'Ndrangheta, «Se non estirpata tempestivamente, mafia può inquinare tessuto sociale e istituzionale della Toscana»

«L’indagine sulla ‘Ndrangheta di oggi e quelle più recenti sulla mafia cinese e sui reati ambientali, rivelano in modo chiaro che anche la nostra regione non è immune dalla presenza della mafia e dei suoi metodi. A poco valgono a questo punto distinzioni e sottigliezze che rischiano di sminuire la portata del problema. Ringrazio innanzitutto la magistratura e le forze dell’ordine per l’imponente lavoro finora svolto a difesa della legalità e nella lotta contro il crimine mafioso. Sarebbe illusorio pensare che questa presenza di attività mafiose nella nostra regione, se non estirpata tempestivamente, non possa finire per inquinare il tessuto sociale e persino quello istituzionale.
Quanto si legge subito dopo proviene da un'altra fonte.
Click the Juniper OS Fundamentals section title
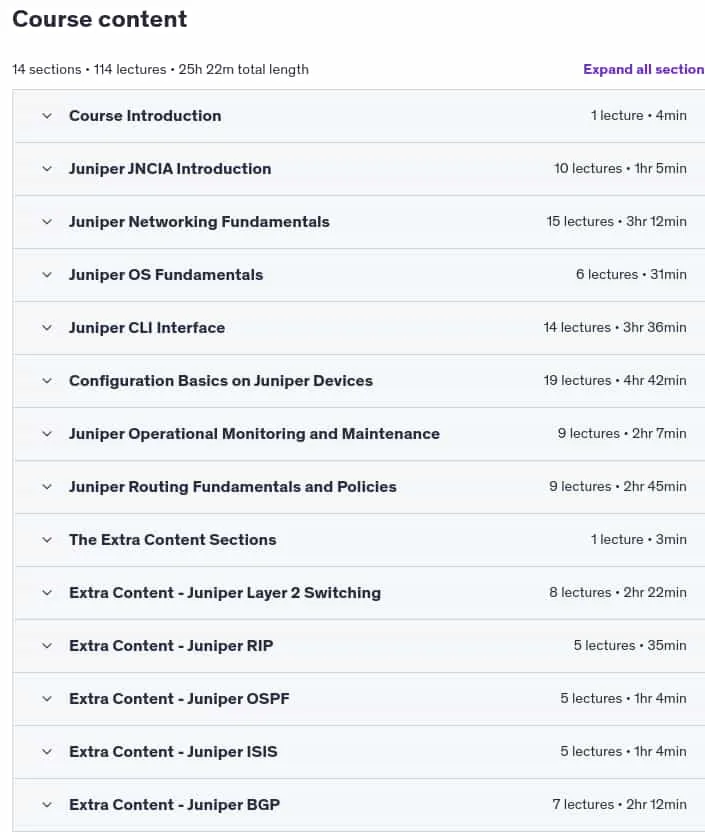This screenshot has height=832, width=705. (166, 275)
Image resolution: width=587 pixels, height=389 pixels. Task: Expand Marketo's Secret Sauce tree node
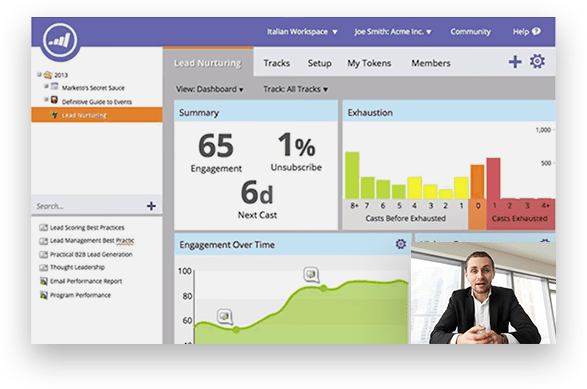pyautogui.click(x=46, y=86)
Per questo bisogna elevare la consapevolezza diffusa di una lotta senza quartiere alla criminalità organizzata, in modo da essere pronti a riconoscere e vigili e riattivi a denunciare il fenomeno alla magistratura. La Toscana conserva una società civile sana e profondamente ancorata alla legalità e alla democrazia. Sono sicuro che troverà la forza per reagire. Il rapporto annuale sulla criminalità organizzata che abbiamo deciso di comporre ogni anno, alla luce di questi fatti, potrà essere un valido strumento per conoscere e lottare».